- _What the task requires_
Scan the entries for "agent". Every line that holds it is to be copied.

- _Data extracts_

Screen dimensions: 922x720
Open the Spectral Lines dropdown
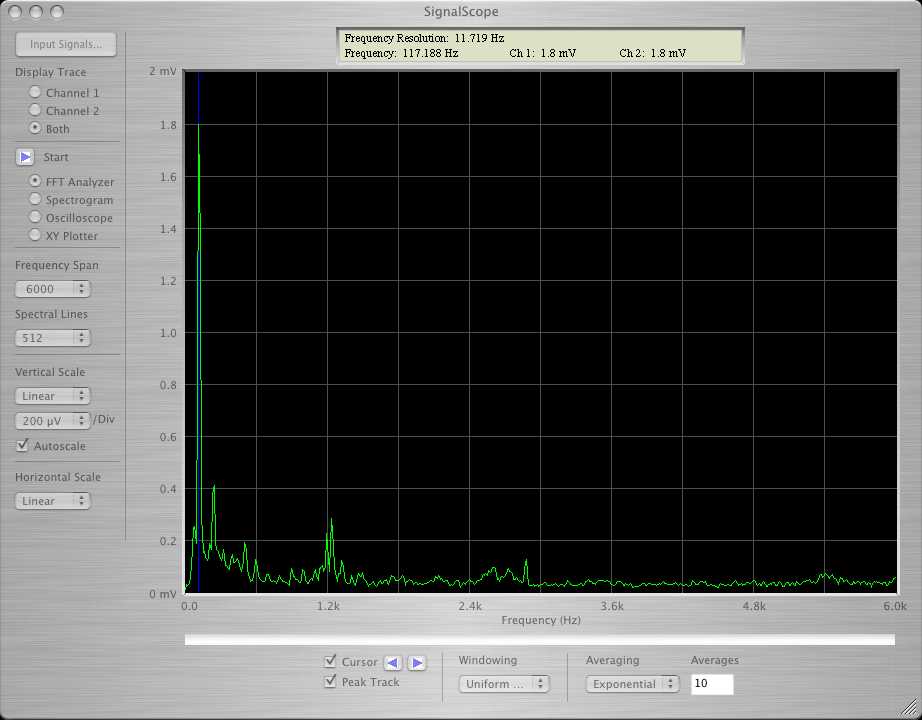tap(52, 338)
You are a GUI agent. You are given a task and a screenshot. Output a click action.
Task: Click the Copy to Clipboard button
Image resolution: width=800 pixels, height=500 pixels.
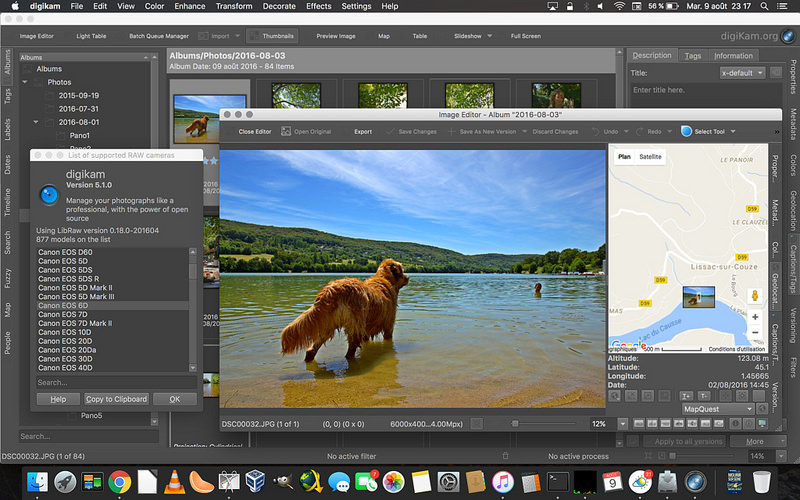[117, 399]
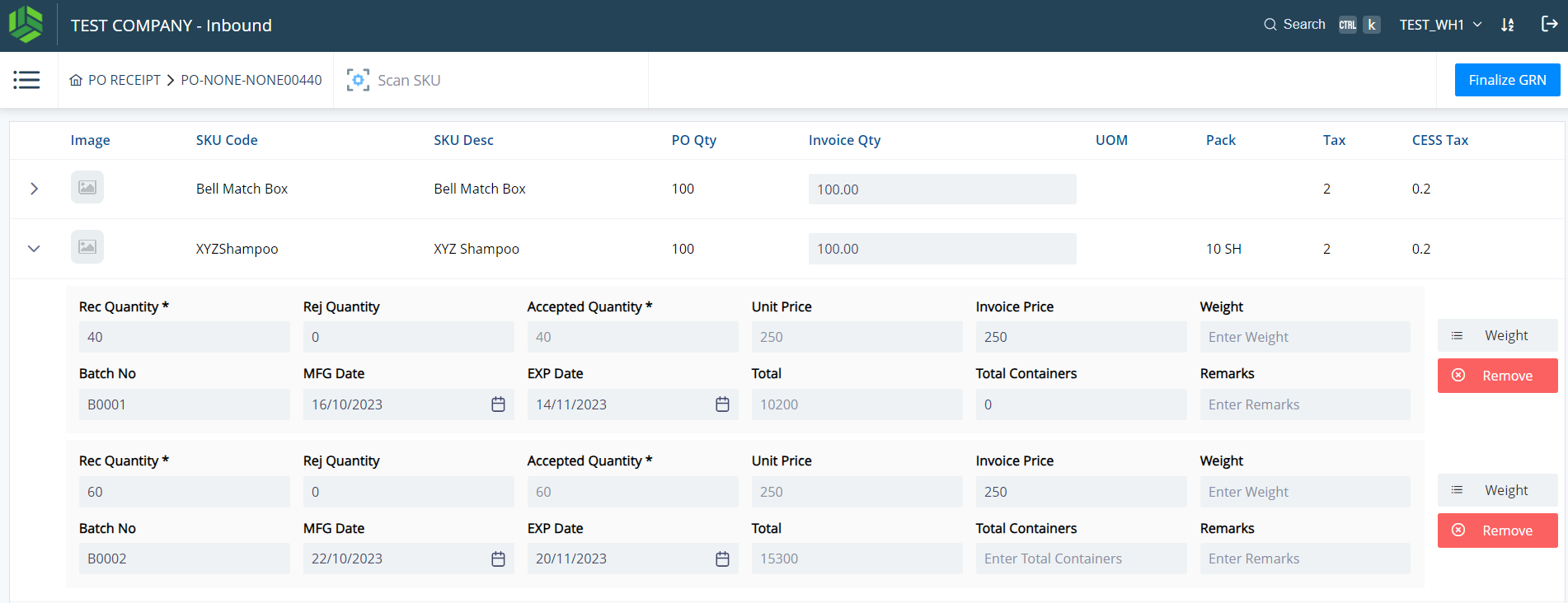This screenshot has width=1568, height=603.
Task: Click the Finalize GRN button
Action: tap(1507, 80)
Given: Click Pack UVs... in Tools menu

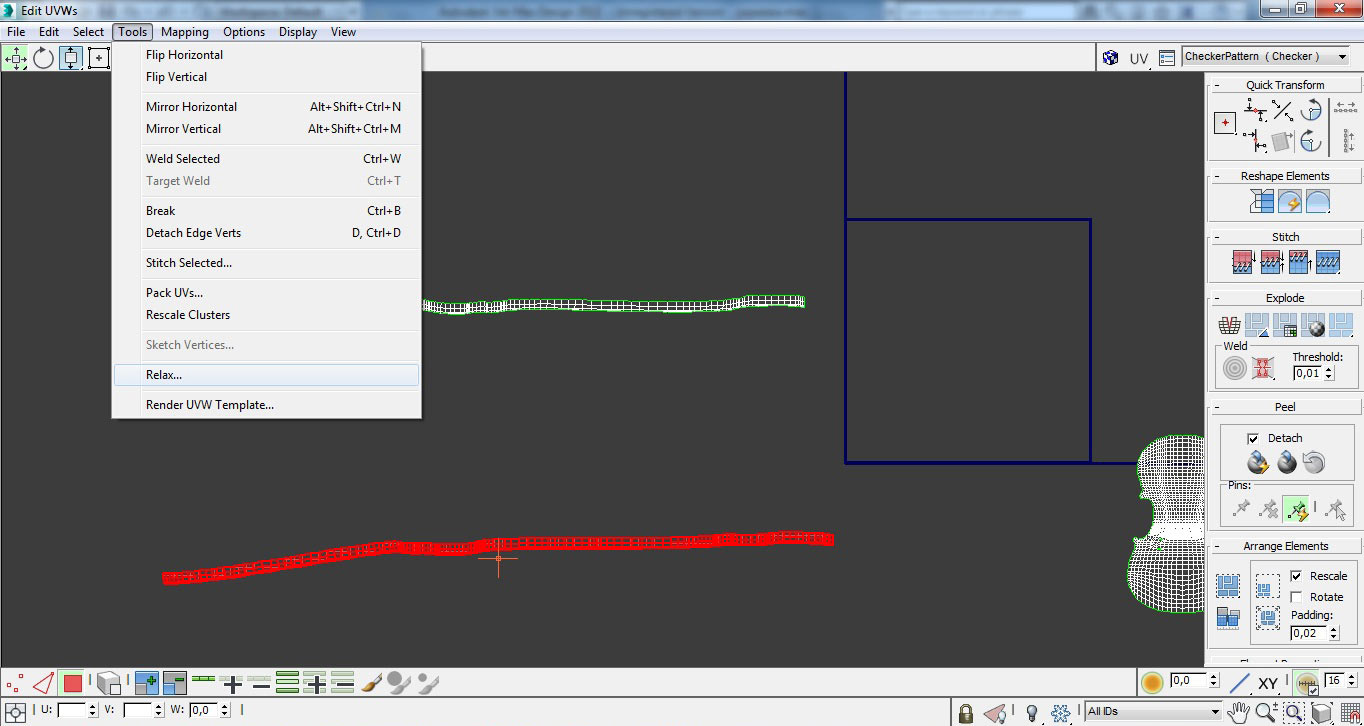Looking at the screenshot, I should tap(174, 293).
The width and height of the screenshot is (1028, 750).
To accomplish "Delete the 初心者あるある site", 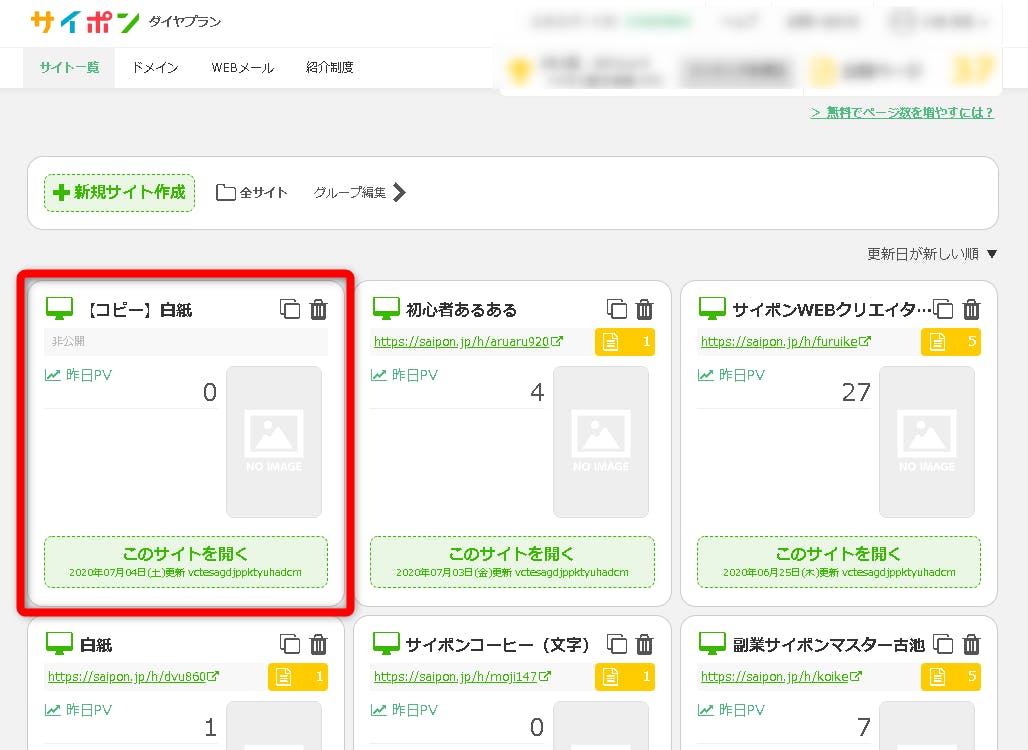I will (x=645, y=309).
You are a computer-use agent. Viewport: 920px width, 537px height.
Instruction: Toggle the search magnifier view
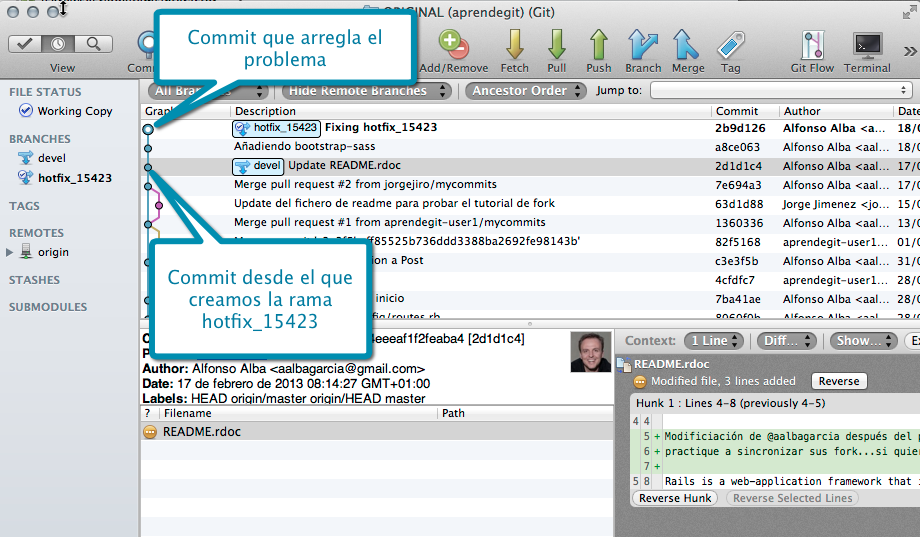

- _Response to this exercise_
You are a GUI agent. You are given a task and a screenshot. Output a click action.
You are a computer-use agent. Viewport: 920px width, 537px height.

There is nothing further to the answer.